California's definition of theft substantially corresponds to the theft-related offenses set forth in the Model Penal Code, including theft by unlawful taking or disposition (§ 223.2), theft by deception (§ 223.3), and theft of services (§ 223.7). Since the full range of conduct proscribed by California Penal Code § 484(a) falls within the definition of “theft offense” as set forth in this opinion, we conclude that a conviction arising from Section 484(a) (including sections 487 and 488) qualifies as a “theft offense” under 8 U.S.C. § 1101(a)(43). Finally, because Corona-Sanchez received a two year sentence under California Penal Code § 666, his prior conviction qualifies as an “aggravated felony.” See Alberto-Gonzalez v. INS, 215 F.3d 906, 908 (9th Cir.2000) (concluding that the phrase “for which the term of imprisonment [is] at least one year” in section 1101(a)(43)(G) refers to the actual sentence imposed for the predicate conviction). Accordingly, the sentence is affirmed. We remand for the limited purpose of directing the district court to amend the judgment to reflect a conviction under 8 U.S.C. 1326(a) only.

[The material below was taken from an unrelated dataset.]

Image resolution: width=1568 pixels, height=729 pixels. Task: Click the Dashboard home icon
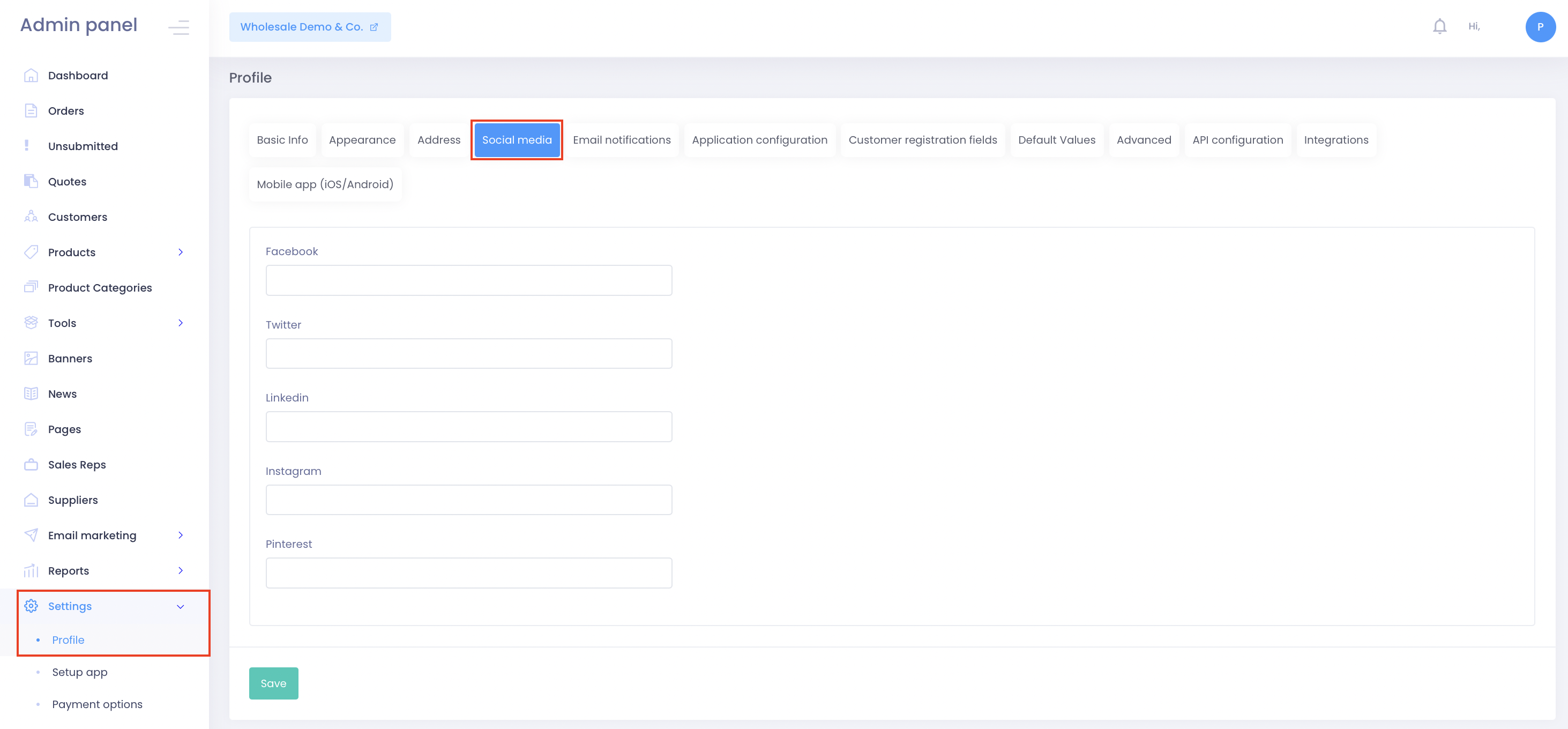tap(31, 76)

AFFIRMED in part; REMANDED in part.
2. Although the statute omits the operative verb, its footnote suggests that the word “is” should precede “at least one year.” See 8 U.S.C. § 1101(a)(43)(G) n. 2; see also Alberto-Gonzalez v. Immigration and Naturalization Service, 215 F.3d 906, 909-10 (9th Cir.2000).

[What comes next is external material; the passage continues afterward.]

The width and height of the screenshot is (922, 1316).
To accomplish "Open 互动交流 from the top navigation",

3. In Ye, we did not comment on the effect of Congress's use of the word “offense” in conjunction with the term “burglary” in 8 U.S.C. § 1101(a)(43)(G). Nor did the Fifth and Seventh Circuits, which we joined in adopting the Supreme Court's definition of “burglary” in Taylor for purposes of Section 1101(a)(43)(G). See Lopez-Elias v. Reno, 209 F.3d 788, 791-92 (5th Cir.2000); Solorzano-Patlan v. INS, 207 F.3d 869, 874-75 (7th Cir.2000).
4. One other circuit has addressed the meaning of the term “theft offense” under Section 1101(a)(43)(G). See United States v. Dabeit, 231 F.3d 979, 983 (5th Cir.2000). There, the Fifth Circuit adopted the Black's Law Dictionary definition of “theft” which is “the act of stealing.” Id. The Model Penal Code's definition is not contrary.